On his way he picks up a companion, Vertue, an intense and pained young man determined to lead a good life through his own works and efforts. Together, on their way, they discover allegorical ciphers for the various philosophical, scientific, sociological and religious trends that have held sway and held sway in Lewis’s time. This includes representatives of romantic paganism, rational humanism, Freudianism, liberal theology, and so on. Some of these are more obvious than others, such as the Freudian giant that reduces all his captives to a grim literalism so they can “see through” each other so that each appears a collection of walking blood and guts. Others are less obvious and allude to trends of thinking more prevalent in Lewis’s day, such as that represented by “The Pale Men.” However, if we have eyes to see and ears to hear we can still see parallels with our own age, with those theologians and Church leaders who deny God and put in its place some “pale” construct (I think of the “Sea of Faith” movement).
The land where John and Vertue journey is split into a North and South; The North is all barren and rocky highlands (the land of rational humanist thought) and the South, all hot, humid and baggy lowlands (liberal theology and “anything goes” morality and lifestyle). And in the end John and Vertue must defeat dragons in the North and South before completing their journey.

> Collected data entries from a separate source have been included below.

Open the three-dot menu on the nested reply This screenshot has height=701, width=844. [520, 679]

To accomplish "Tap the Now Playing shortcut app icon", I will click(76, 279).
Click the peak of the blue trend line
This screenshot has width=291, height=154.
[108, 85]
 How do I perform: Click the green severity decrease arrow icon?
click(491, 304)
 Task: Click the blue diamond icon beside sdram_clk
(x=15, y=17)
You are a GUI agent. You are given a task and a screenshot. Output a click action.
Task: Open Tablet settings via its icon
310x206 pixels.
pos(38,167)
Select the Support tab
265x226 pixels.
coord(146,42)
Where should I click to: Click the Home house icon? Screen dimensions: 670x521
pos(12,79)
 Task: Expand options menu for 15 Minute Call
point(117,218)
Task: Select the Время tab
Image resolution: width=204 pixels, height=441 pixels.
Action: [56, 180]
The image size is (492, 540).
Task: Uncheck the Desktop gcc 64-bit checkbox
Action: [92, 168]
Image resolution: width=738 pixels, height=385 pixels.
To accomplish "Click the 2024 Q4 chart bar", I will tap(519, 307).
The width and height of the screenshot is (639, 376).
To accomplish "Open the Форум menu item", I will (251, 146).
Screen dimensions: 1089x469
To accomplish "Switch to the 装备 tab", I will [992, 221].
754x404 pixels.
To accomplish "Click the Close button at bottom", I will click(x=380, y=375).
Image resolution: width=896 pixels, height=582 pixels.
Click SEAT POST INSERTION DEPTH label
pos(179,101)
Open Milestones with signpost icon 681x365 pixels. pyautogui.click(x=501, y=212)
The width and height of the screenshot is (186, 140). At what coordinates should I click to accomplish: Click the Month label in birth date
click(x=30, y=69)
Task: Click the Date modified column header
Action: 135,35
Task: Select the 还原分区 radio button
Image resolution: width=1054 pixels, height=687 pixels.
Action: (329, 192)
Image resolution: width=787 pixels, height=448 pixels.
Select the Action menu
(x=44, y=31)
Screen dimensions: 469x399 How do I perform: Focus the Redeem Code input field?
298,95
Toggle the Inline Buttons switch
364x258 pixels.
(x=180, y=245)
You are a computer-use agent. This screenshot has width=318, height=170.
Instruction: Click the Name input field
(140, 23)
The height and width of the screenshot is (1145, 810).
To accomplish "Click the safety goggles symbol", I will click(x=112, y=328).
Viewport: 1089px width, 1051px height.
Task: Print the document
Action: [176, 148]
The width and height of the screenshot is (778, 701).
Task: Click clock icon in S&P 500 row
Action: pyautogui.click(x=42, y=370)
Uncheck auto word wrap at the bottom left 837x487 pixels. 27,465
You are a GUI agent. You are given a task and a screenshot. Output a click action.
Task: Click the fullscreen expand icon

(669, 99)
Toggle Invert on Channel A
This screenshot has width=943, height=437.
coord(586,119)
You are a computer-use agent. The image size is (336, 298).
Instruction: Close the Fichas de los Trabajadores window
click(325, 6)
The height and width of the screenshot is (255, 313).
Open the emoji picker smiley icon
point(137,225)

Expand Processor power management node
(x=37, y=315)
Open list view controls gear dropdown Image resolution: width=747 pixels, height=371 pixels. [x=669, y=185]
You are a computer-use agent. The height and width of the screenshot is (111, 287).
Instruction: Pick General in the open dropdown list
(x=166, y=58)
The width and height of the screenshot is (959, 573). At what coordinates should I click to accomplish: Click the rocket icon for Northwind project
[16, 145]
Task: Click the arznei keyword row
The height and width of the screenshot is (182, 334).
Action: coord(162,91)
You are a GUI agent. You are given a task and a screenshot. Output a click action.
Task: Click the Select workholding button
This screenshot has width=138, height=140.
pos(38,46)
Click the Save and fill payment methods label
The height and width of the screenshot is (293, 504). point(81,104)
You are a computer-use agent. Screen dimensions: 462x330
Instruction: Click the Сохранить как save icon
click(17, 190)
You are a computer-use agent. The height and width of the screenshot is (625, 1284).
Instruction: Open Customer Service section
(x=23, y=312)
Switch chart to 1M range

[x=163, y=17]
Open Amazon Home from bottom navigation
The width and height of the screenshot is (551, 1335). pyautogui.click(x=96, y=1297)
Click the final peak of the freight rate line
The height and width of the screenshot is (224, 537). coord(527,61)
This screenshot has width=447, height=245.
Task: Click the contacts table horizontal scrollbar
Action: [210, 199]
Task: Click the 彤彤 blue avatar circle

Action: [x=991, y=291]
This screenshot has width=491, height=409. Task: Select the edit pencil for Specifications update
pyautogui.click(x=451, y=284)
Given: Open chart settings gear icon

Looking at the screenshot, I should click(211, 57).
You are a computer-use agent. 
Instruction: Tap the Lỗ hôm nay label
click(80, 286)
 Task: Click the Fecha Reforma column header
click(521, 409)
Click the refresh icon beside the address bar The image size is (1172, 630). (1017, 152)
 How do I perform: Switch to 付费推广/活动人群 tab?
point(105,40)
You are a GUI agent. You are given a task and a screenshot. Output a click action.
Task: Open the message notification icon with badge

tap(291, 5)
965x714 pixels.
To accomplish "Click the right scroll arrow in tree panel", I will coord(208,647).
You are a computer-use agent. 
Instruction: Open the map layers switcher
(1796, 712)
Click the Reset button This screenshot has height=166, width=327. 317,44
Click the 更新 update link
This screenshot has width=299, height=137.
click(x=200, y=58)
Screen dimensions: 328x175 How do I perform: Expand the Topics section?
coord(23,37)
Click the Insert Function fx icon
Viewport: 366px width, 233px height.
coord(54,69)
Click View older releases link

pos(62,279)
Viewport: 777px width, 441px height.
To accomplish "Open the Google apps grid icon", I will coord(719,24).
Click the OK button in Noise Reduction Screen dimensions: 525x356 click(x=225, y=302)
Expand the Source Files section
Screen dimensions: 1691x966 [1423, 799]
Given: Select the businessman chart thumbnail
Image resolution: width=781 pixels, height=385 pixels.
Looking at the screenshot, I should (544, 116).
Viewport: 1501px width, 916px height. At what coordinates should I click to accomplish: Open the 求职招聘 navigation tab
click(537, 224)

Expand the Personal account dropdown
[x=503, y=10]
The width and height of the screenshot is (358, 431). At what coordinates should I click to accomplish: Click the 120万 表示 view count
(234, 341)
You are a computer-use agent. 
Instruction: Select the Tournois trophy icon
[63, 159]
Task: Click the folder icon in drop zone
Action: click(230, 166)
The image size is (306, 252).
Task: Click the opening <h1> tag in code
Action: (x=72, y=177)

This is a complex and dense read at times, and it lacks the simplicity and straightforward allegory and narrative that have made Bunyan’s work so enduring. Lewis himself admits in his foreword that it has “needless obscurity, and an uncharitable temper.” However, it is still an intelligent, nourishing read, and as is often case with reading Lewis, I felt I was breathing mountain air after having spent a long time in the City. Not a starting point for those new to Lewis, but definitely one to come back to once you are well acquainted with some of his more accessible and well known works.